Muchas personas padecen reacciones alérgicas al polen de la ambrosía. En Europa, la alergia a la ambrosía está aumentando con rapidez a medida que se extienden las plantas, incluyendo las zonas urbanas. La ambrosía es especialmente problemática para los alérgicos, porque una planta de ambrosía puede producir muchos millones de granos de polen en cada temporada. La alergia a la ambrosía es por tanto difícil de evitar.
Existen varias especies de ambrosía, pero solo dos tienden a ser responsables de la alergia a la ambrosía: Ambrosia artemisiifolia, llamada ambrosía corta o común, y Ambrosia trifida, llamada ambrosía gigante. Sus alturas máximas suelen ser de 1,2 y 4,5 m respectivamente.
La ambrosía pertenece a la familia de las Compuestas. Es de color amarillo y tiene tendencia a prosperar en suelos en los que otras plantas tienen dificultades. La ambrosía tiene una distribución amplia en Norteamérica, pero se ha extendido a Europa y Asia en los últimos años. Se cree que Hungría tiene actualmente una de las concentraciones más elevadas de ambrosía del mundo.
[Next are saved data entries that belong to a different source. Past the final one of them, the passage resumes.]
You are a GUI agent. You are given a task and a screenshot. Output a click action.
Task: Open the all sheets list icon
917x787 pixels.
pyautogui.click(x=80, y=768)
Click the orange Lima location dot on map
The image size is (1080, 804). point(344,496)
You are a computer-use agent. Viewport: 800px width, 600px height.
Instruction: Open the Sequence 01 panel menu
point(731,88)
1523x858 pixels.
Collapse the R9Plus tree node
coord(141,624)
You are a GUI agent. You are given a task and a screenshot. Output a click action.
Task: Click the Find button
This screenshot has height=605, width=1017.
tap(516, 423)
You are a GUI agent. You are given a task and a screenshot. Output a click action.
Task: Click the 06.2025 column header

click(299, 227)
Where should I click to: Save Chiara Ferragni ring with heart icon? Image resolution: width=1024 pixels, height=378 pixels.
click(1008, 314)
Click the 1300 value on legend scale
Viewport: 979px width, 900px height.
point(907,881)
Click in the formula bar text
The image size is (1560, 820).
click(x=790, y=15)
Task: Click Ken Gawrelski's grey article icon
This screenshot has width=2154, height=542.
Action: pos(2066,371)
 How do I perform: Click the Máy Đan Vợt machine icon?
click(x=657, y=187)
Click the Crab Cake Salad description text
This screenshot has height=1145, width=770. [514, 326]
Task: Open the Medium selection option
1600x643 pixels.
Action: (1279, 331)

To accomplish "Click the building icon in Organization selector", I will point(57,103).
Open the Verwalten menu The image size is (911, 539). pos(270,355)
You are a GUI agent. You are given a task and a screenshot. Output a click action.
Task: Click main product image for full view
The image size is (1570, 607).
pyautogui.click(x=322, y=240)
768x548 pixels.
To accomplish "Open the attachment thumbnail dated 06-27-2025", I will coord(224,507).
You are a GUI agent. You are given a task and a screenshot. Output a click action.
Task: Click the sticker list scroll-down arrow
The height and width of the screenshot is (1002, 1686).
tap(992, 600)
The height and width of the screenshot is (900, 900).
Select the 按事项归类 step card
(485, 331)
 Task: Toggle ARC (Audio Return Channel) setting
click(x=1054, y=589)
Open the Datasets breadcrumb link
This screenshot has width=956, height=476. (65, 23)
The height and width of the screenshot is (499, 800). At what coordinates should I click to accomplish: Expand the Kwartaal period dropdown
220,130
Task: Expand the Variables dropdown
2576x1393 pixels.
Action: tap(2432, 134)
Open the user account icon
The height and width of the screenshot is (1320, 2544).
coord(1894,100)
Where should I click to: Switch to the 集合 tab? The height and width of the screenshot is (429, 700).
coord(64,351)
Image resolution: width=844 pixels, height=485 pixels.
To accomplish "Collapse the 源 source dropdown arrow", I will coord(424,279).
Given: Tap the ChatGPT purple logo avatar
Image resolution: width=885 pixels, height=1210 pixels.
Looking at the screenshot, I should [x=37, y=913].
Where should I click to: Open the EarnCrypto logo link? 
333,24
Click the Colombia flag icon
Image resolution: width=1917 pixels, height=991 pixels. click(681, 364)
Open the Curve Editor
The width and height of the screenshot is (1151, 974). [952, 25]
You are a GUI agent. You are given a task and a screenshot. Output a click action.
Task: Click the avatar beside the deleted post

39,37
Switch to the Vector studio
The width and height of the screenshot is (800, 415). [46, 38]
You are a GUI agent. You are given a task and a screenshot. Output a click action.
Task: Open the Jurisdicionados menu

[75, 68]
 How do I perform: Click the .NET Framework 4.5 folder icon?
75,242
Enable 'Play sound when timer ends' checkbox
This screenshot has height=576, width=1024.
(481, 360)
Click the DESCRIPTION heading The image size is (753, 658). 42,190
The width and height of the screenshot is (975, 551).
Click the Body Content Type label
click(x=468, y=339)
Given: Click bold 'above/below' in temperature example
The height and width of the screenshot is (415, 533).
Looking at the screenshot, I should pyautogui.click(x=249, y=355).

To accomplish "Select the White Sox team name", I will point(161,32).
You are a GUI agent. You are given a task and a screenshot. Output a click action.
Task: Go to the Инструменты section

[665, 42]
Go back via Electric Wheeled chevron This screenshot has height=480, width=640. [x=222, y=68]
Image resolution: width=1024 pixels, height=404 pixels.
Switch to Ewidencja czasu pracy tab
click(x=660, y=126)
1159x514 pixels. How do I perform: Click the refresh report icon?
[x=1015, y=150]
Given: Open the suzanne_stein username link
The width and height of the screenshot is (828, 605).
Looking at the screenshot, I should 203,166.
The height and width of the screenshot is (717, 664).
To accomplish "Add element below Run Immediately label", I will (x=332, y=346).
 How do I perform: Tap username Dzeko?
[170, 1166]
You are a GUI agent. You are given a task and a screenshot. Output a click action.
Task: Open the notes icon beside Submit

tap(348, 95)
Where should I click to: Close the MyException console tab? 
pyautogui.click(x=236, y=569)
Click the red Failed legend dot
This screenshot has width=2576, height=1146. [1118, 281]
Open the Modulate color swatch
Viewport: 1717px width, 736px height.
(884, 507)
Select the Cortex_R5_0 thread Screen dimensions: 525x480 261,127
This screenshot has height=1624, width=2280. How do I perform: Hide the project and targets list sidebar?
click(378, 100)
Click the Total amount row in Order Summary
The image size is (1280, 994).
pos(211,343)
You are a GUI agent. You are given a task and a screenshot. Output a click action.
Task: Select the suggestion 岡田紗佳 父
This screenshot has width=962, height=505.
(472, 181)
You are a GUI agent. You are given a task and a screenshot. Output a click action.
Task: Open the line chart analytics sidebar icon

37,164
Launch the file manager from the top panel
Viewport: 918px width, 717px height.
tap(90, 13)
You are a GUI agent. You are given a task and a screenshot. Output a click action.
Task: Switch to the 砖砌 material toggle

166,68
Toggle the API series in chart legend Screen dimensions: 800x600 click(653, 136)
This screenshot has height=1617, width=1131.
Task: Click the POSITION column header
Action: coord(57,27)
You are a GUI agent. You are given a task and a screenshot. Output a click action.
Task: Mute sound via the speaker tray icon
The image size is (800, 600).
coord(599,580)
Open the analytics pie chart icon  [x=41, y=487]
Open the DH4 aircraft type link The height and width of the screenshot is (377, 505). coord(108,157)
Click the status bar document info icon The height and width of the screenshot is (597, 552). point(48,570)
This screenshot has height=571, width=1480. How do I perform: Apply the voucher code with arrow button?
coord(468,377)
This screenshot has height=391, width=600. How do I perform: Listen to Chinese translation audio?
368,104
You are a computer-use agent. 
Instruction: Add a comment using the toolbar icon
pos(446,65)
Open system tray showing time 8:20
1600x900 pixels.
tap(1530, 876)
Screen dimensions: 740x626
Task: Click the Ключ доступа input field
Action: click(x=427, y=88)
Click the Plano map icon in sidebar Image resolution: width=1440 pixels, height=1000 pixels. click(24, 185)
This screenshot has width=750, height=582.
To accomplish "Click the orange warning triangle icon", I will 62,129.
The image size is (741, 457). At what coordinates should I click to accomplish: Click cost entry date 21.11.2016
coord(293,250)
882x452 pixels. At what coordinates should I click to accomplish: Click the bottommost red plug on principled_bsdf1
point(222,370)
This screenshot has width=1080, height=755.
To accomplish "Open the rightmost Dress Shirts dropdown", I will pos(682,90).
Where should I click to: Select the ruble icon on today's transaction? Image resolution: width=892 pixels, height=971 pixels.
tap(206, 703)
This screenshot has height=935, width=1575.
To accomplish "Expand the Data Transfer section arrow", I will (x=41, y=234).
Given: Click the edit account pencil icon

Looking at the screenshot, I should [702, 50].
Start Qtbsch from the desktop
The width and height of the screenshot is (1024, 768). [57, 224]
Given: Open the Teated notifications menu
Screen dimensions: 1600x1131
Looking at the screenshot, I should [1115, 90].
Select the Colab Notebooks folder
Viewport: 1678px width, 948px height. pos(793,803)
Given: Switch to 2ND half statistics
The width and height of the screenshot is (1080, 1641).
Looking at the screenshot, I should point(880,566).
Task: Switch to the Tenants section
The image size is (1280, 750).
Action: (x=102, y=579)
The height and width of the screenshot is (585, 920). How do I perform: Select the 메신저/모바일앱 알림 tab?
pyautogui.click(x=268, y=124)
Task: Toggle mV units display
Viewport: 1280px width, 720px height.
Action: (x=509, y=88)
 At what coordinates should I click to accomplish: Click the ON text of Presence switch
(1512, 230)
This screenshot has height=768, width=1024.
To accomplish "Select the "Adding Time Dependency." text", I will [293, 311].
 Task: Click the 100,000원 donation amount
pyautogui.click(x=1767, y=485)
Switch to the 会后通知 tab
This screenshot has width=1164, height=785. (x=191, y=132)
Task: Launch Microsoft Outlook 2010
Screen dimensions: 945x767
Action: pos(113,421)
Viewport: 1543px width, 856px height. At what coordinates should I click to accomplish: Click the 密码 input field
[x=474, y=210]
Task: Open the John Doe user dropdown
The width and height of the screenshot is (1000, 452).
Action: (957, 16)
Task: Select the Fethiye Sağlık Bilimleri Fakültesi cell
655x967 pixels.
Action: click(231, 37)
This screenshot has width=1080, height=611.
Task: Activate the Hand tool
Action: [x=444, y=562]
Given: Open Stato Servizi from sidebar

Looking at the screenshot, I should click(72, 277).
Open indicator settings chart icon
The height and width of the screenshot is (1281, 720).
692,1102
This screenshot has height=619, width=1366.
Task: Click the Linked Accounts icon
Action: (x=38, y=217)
Existe la opinión de que la ambrosía se ha extendido porque sus semillas se utilizan frecuentemente como alimento para aves y por tanto se dispersa con las emigraciones y traslados de las aves. Un estudio del gobierno estadounidense sugiere que el calentamiento global puede tener un impacto en los niveles de producción de polen de la ambrosía, porque la planta responde bien a niveles elevados de dióxido de carbono.
El único respiro que pueden experimentar los alérgicos durante la temporada de polinización es cuando la humedad aumenta por encima del 70% porque el polen tiende a agruparse y se vuelve demasiado pesado para ser transportado por el aire.